◆ Problem description: Exactly the lines from the one holding "Where should I" through the end of the material below must be printed, nothing more, and the pictures must be dropped.

◆ Exercise inputs:
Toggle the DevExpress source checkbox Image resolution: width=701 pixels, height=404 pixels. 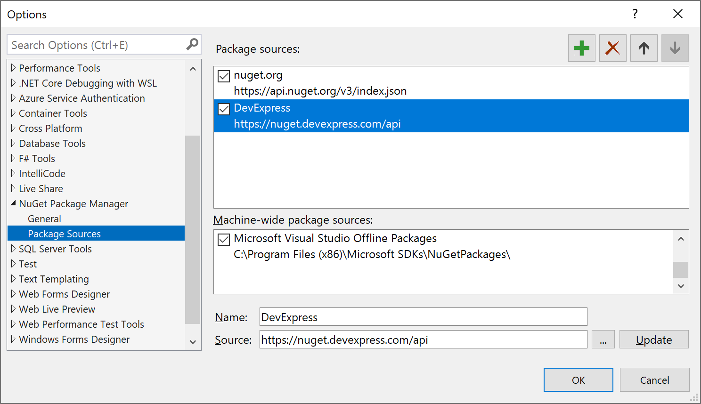[224, 109]
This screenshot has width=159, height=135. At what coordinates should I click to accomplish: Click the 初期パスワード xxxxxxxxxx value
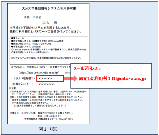[x=47, y=84]
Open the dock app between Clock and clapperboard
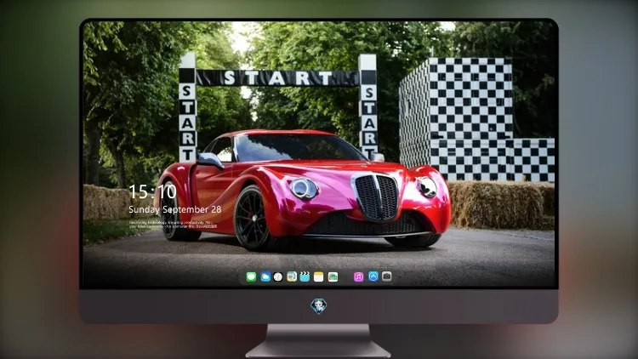Screen dimensions: 638x359 292,276
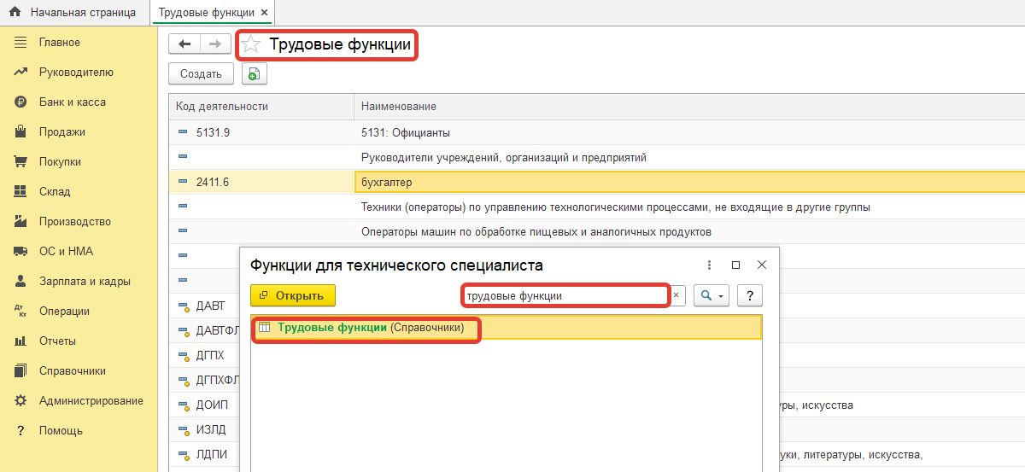The width and height of the screenshot is (1025, 472).
Task: Select the 5131: Официанты row
Action: tap(406, 133)
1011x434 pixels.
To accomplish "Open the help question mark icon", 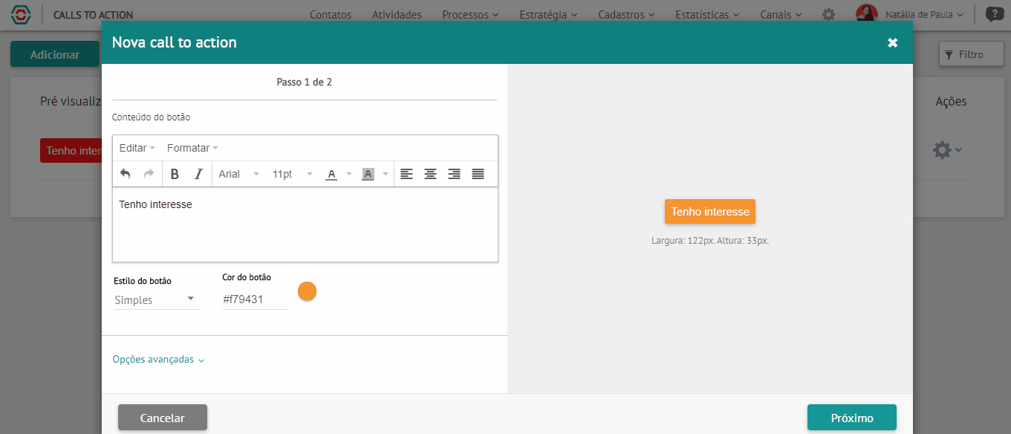I will point(993,14).
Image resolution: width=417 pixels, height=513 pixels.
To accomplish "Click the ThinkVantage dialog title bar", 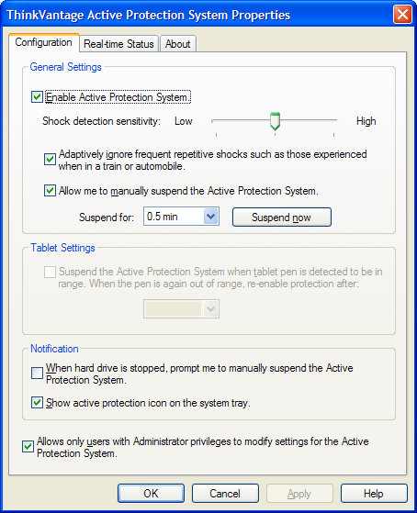I will [x=197, y=15].
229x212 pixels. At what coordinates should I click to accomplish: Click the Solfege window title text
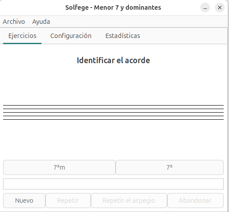(x=113, y=8)
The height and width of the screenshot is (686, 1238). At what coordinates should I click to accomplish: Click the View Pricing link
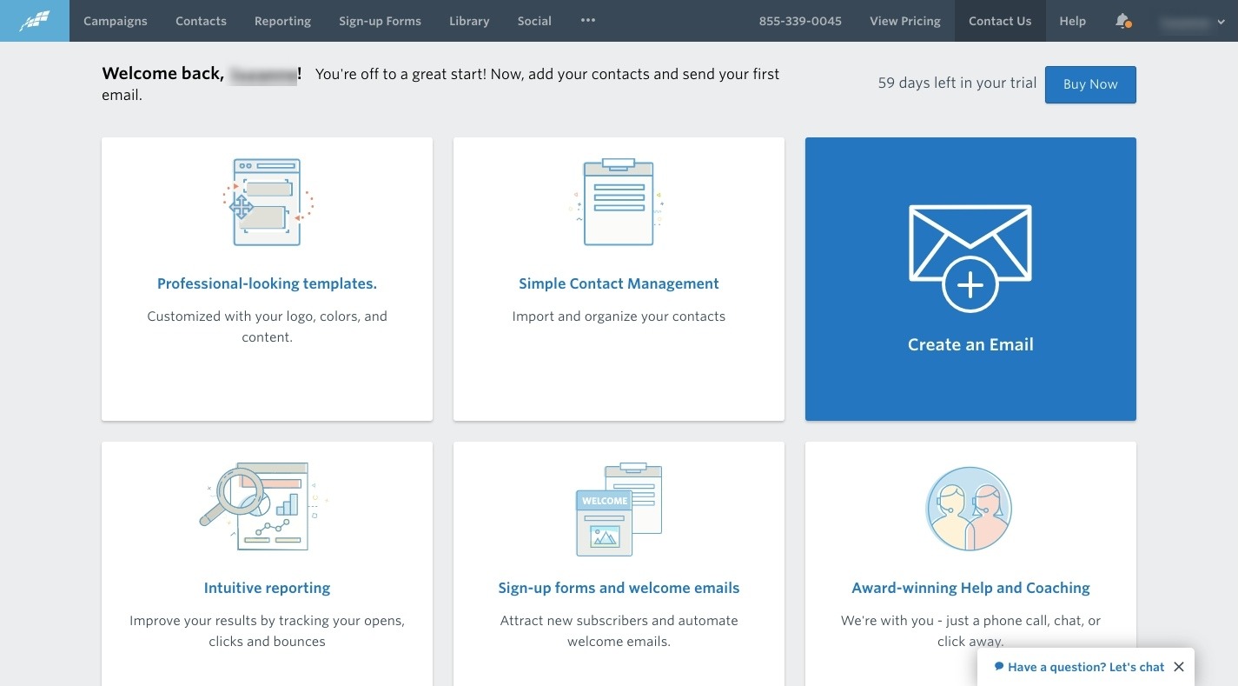[x=904, y=21]

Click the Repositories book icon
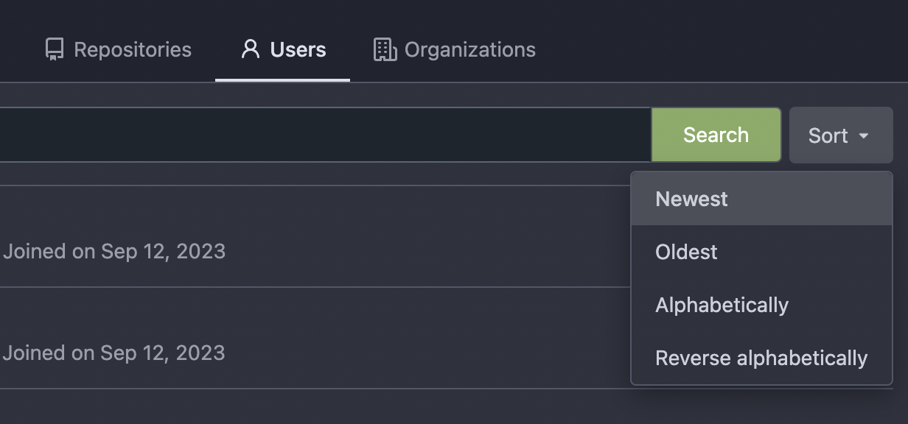[x=55, y=50]
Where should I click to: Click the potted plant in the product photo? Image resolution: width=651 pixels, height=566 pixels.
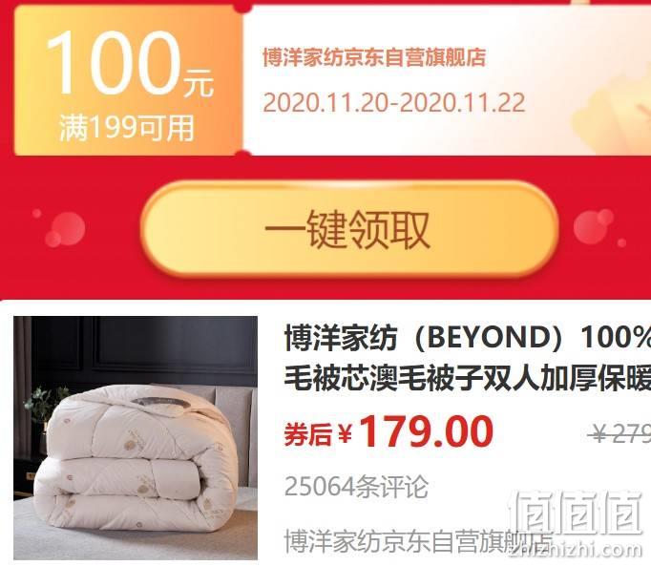[45, 413]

◆ Response to this task:
Where should I click to: Click the potted plant in the product photo? Image resolution: width=651 pixels, height=566 pixels.
[45, 413]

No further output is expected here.